Each of these auditions are filmed, catalogued, and then uploaded onto a server accessible to students in the department. Film students can then go through each of these individual auditions and contact an actor if they think they fit the role they are looking to fill.
The pool of talent ranges from young, aspiring actors to seasoned veterans looking for something fresh to work with.
“We get professional actors who maybe want to play a little bit of [a] different role, or looking to polish up their reel, or trying to find different characters that they haven’t played in the past,” says Lehleitner. “But mainly what we get is new and aspiring actors — people who don’t have agents yet and are trying to get an agent, so they need a reel [to get their] face on camera, pretty much.”
Though he doesn’t mind experienced actors auditioning, Lehleitner likes to emphasize the department as a place where people can begin their careers and make connections within the industry.
“We like to be known as a good place to start acting,” says Lehleitner.

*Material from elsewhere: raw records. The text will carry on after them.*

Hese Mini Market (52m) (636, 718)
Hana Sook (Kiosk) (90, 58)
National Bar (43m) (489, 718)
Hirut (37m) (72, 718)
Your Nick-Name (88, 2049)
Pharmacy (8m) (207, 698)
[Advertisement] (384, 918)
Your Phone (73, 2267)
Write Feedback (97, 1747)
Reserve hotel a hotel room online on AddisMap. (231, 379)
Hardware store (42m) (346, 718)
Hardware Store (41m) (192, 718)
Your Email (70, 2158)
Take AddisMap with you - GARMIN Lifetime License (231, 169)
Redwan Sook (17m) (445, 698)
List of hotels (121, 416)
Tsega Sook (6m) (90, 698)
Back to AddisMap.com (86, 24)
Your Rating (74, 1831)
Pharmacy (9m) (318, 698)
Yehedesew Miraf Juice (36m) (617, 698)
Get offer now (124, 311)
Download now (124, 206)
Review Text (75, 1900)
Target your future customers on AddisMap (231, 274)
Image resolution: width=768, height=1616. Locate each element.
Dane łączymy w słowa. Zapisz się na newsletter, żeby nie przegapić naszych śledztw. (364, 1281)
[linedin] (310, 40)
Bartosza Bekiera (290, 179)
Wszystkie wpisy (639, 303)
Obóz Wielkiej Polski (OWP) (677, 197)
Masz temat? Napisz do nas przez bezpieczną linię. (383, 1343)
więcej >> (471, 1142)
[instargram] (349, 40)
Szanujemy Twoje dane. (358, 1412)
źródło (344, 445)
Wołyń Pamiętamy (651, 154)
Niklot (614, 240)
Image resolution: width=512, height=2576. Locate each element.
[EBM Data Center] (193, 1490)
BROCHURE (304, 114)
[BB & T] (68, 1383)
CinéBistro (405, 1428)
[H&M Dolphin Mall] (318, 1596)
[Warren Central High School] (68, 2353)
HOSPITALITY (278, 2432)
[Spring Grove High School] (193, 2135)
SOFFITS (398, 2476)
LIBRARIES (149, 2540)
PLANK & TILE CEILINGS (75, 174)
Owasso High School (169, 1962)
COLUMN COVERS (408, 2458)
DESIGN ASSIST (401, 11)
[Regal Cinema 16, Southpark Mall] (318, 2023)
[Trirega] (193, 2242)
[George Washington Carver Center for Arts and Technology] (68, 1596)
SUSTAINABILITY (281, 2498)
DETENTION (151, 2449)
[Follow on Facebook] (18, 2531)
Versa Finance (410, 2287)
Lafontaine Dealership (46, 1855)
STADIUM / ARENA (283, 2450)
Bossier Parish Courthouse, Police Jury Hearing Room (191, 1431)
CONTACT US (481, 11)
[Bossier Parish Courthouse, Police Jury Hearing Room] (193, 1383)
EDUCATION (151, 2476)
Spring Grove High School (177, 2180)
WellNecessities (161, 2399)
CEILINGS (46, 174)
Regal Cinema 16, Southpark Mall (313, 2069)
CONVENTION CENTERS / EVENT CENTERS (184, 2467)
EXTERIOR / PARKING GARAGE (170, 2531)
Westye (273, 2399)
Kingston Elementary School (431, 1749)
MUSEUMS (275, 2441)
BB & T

The roles being cast can vary and be very diverse, as film students are given quite a lot of creative control. Film student Kyle Larsin talks about his and other students’ films as he helps conduct the auditions.
“The short that I’m doing, it just has two actors in it and it’s kind of mad scientist-esque,” says Larsin. “[It’s a mad scientist] trying to develop a serum that will bring people back from the dead and a grave robber who is supplying him with cadavers.”
Larsin is looking for someone a bit “squirmish” in particular, to play his mad scientist.
“What we were told to do in [class] is try and find a scene from a movie or a TV show that kind of mirrors at least one of the characters that we’re looking for,” explains Larsin. “So I chose a scene from “Breaking Bad” … a scene where Walter White, the lead protagonist, tries to convince someone not to kill him.”
Larsin says all students write their own scripts.
“It’s gotta be 10 minutes max, so around ten pages, and they go as far from a little kid that likes to collect grasshoppers to an old man that owns an arcade that’s fighting off police to play his arcade game,” says Larsin.
These auditions proved to be a place for people to test prospective acting careers as well as a place for student filmmakers to test the potential for their unique and diverse story ideas. For anyone who missed auditioning and their opportunity to be discovered, they will have their chance again come spring.